Data excerpts
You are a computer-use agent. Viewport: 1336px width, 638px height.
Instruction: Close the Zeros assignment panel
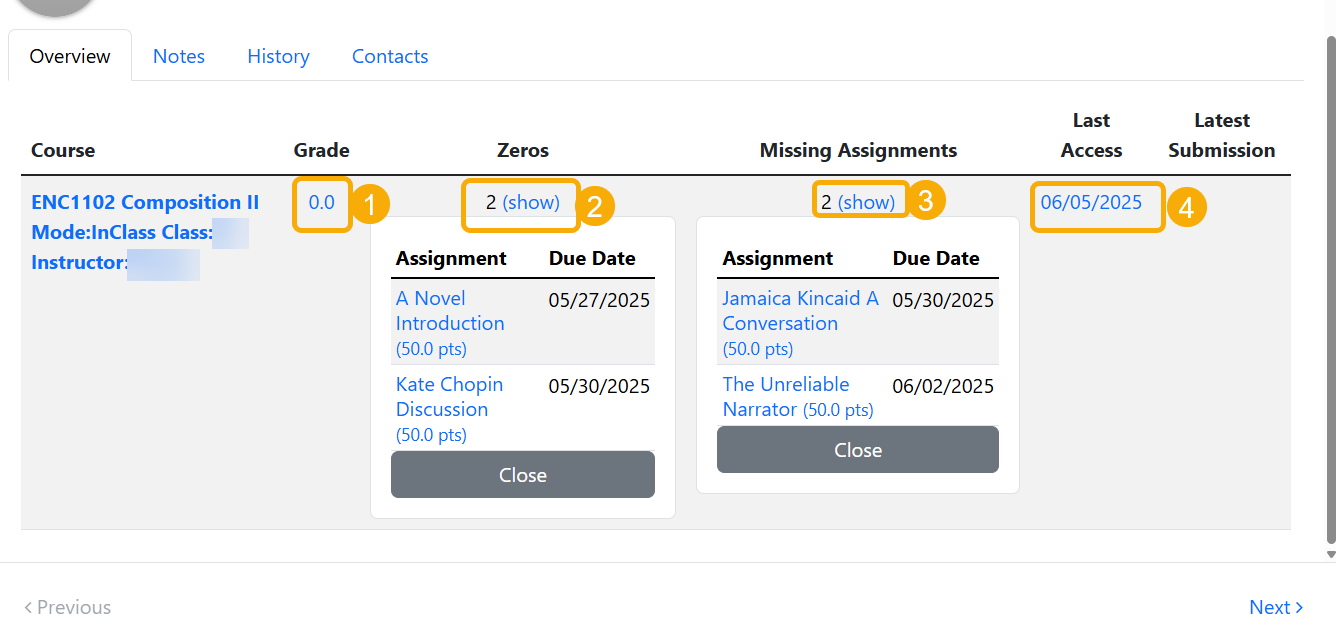(522, 474)
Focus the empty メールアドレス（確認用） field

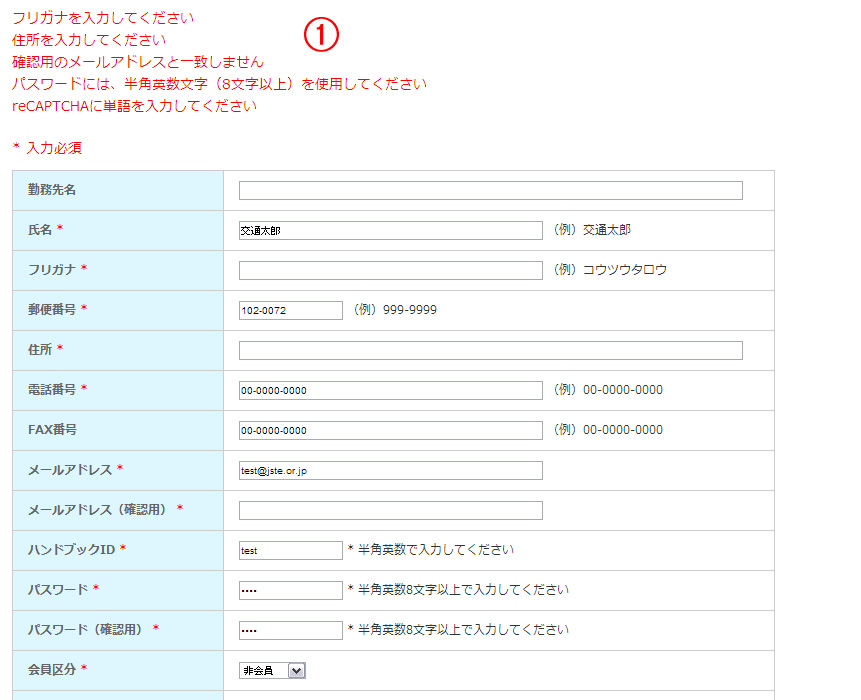[x=390, y=510]
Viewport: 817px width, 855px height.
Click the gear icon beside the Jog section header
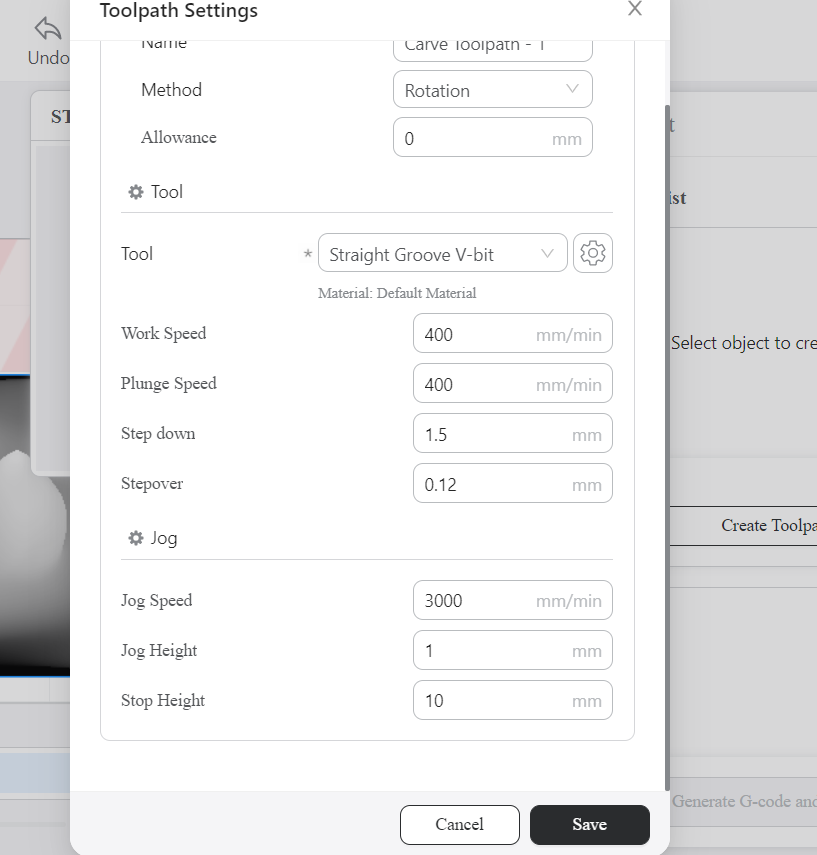(x=135, y=538)
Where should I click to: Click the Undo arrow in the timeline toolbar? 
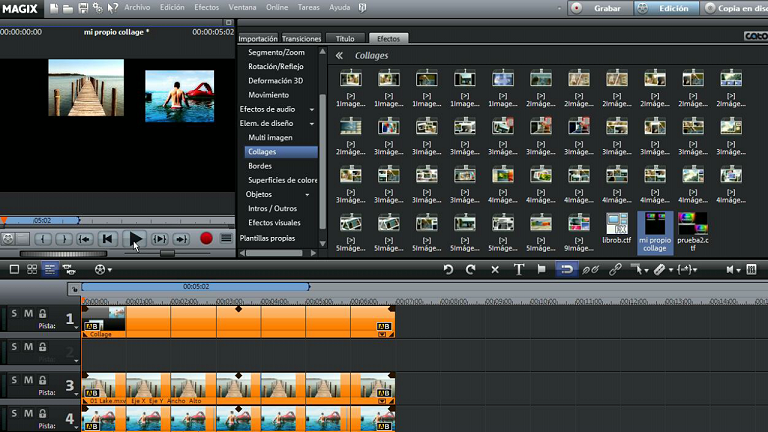448,269
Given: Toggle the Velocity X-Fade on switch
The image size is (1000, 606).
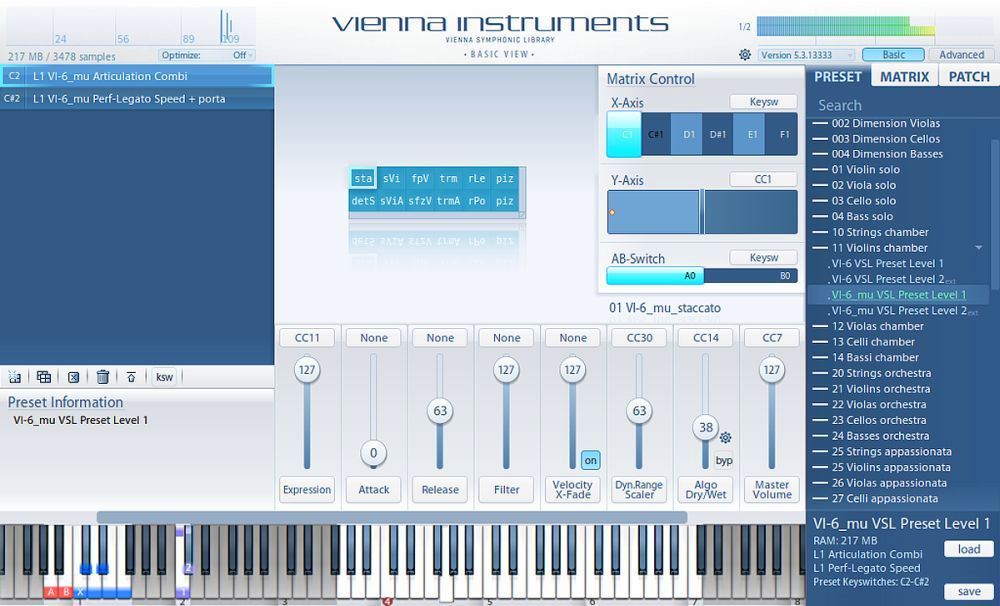Looking at the screenshot, I should (x=590, y=460).
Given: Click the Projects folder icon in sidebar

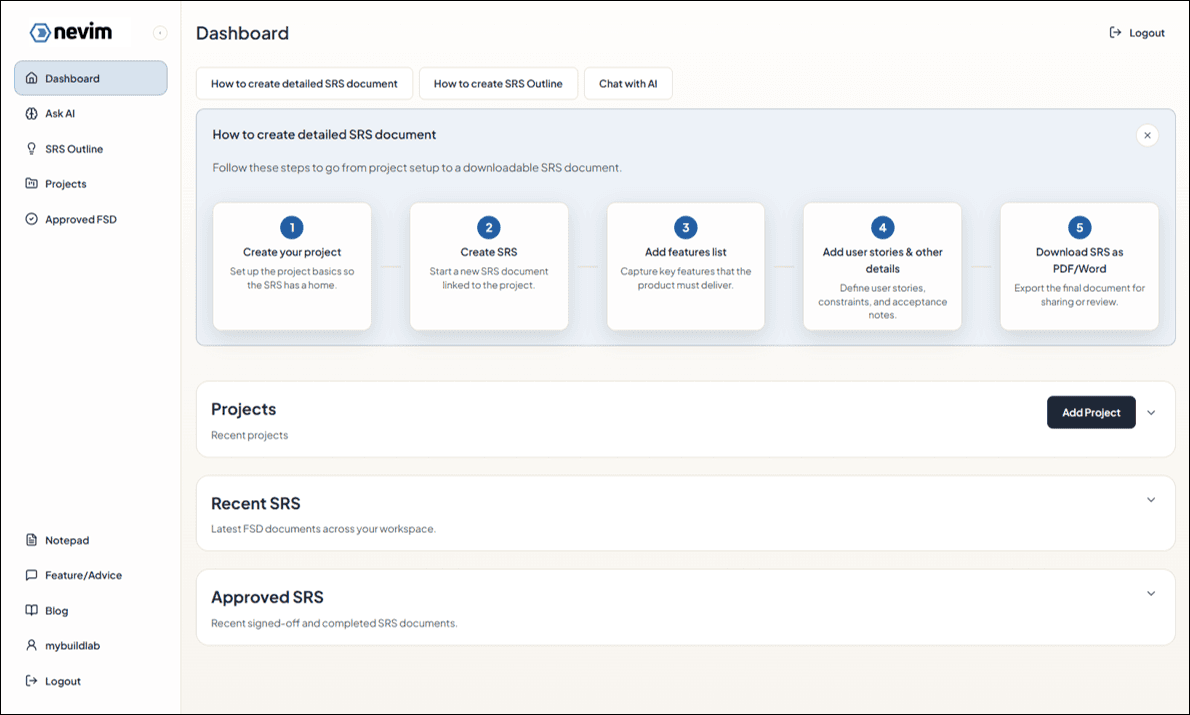Looking at the screenshot, I should (31, 183).
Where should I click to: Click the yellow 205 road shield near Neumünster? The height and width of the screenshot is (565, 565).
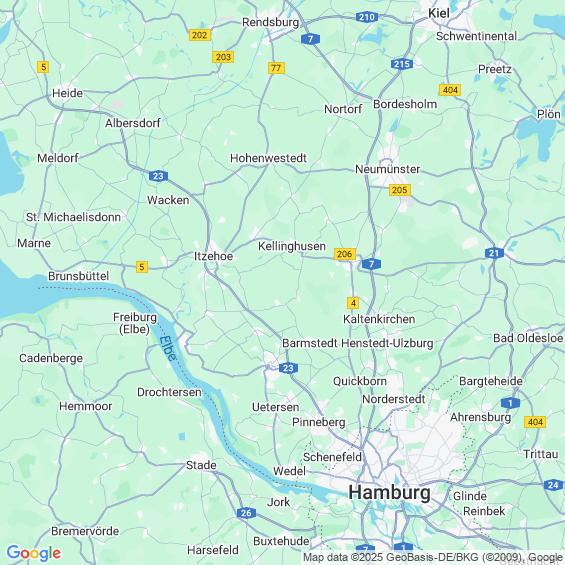(x=400, y=190)
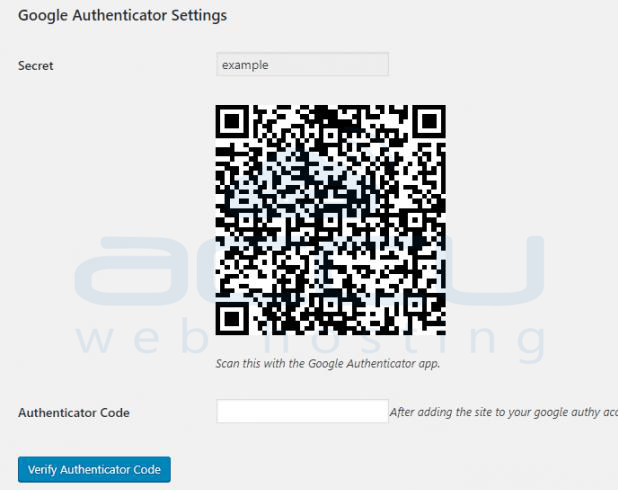This screenshot has height=490, width=618.
Task: Click the 'Google Authenticator Settings' heading
Action: pyautogui.click(x=122, y=15)
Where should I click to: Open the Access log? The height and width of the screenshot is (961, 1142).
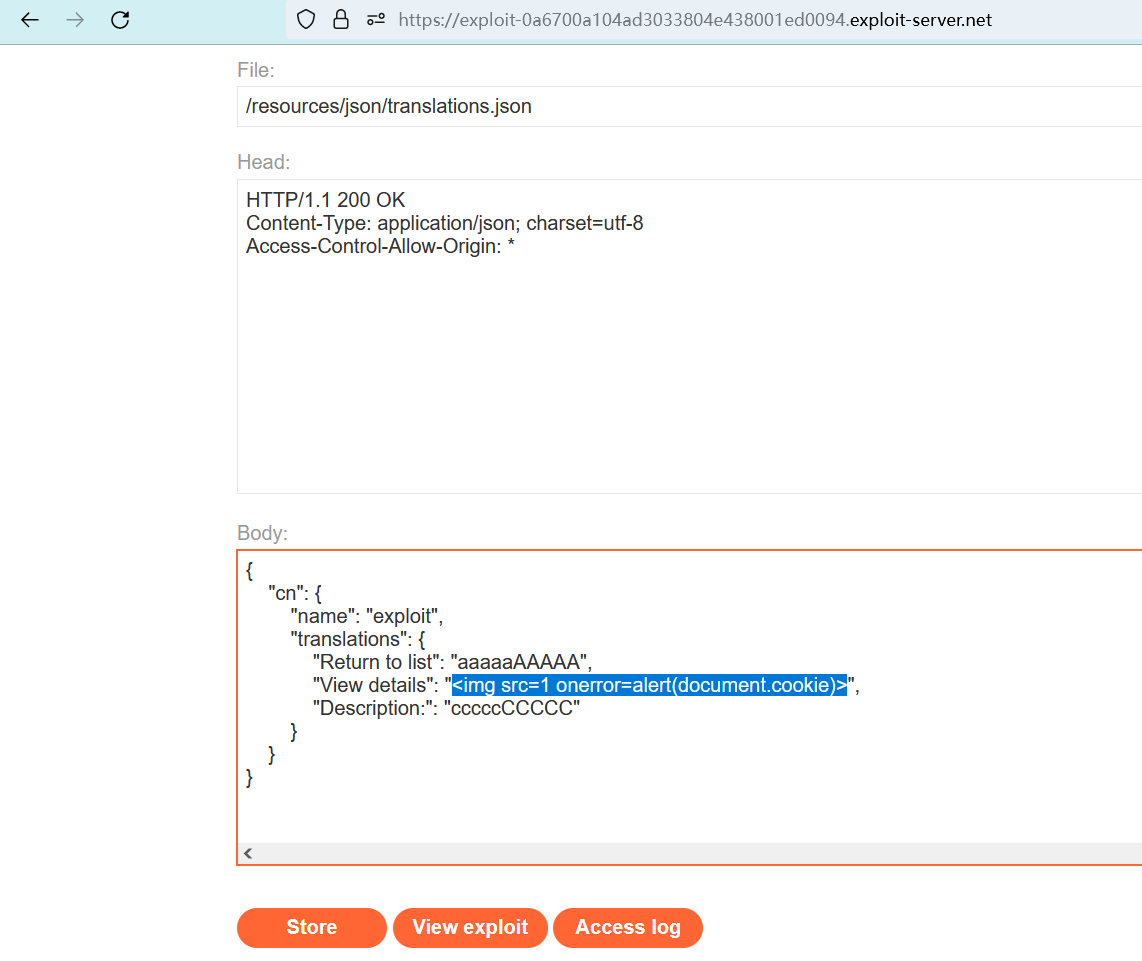627,928
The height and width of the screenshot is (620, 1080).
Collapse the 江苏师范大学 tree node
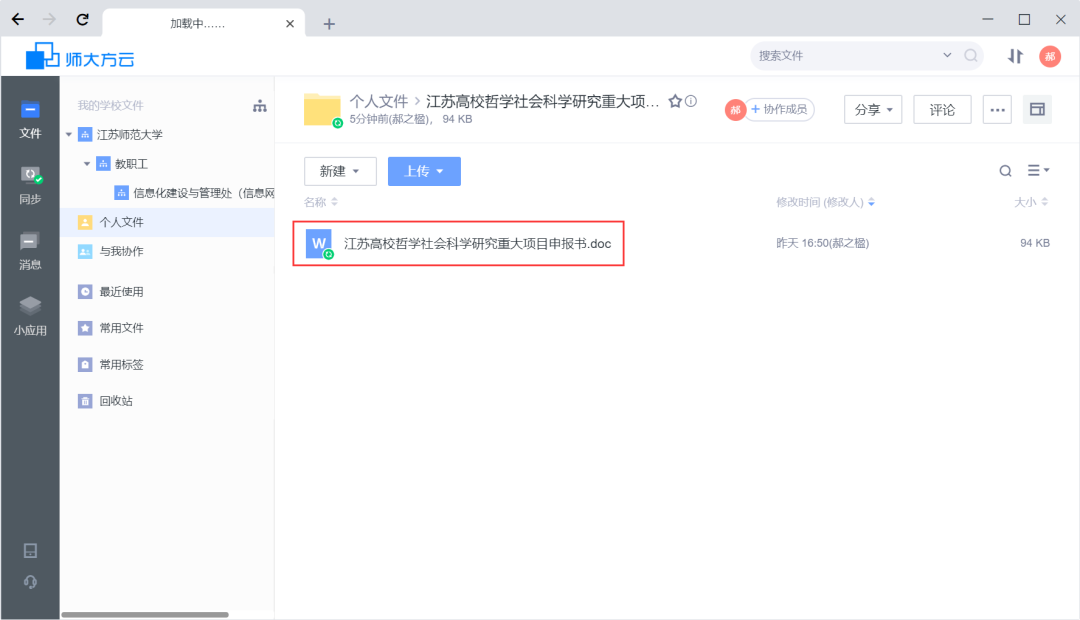pyautogui.click(x=70, y=133)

* Task to complete *
Reproduce the entries above exactly. Do not include the images.

* Task result *
You are a computer-use agent. Viewport: 1336px width, 638px height.
Instruction: Close the Zeros assignment panel
(522, 474)
Focus the empty メールアドレス（確認用） field

[x=390, y=510]
Viewport: 817px width, 855px height.
Click the gear icon beside the Jog section header
(x=135, y=538)
Where should I click to: Click the Undo arrow in the timeline toolbar? 
448,269
Given: Toggle the Velocity X-Fade on switch
The image size is (1000, 606).
Looking at the screenshot, I should (x=590, y=460).
Given: Click the Projects folder icon in sidebar

Looking at the screenshot, I should (31, 183).
Where should I click to: Click the yellow 205 road shield near Neumünster? The height and width of the screenshot is (565, 565).
(x=400, y=190)
This screenshot has height=490, width=618.
Task: Click the 'Google Authenticator Settings' heading
Action: pyautogui.click(x=122, y=15)
Where should I click to: Open the Access log? The height and width of the screenshot is (961, 1142).
627,928
The height and width of the screenshot is (620, 1080).
Collapse the 江苏师范大学 tree node
pyautogui.click(x=70, y=133)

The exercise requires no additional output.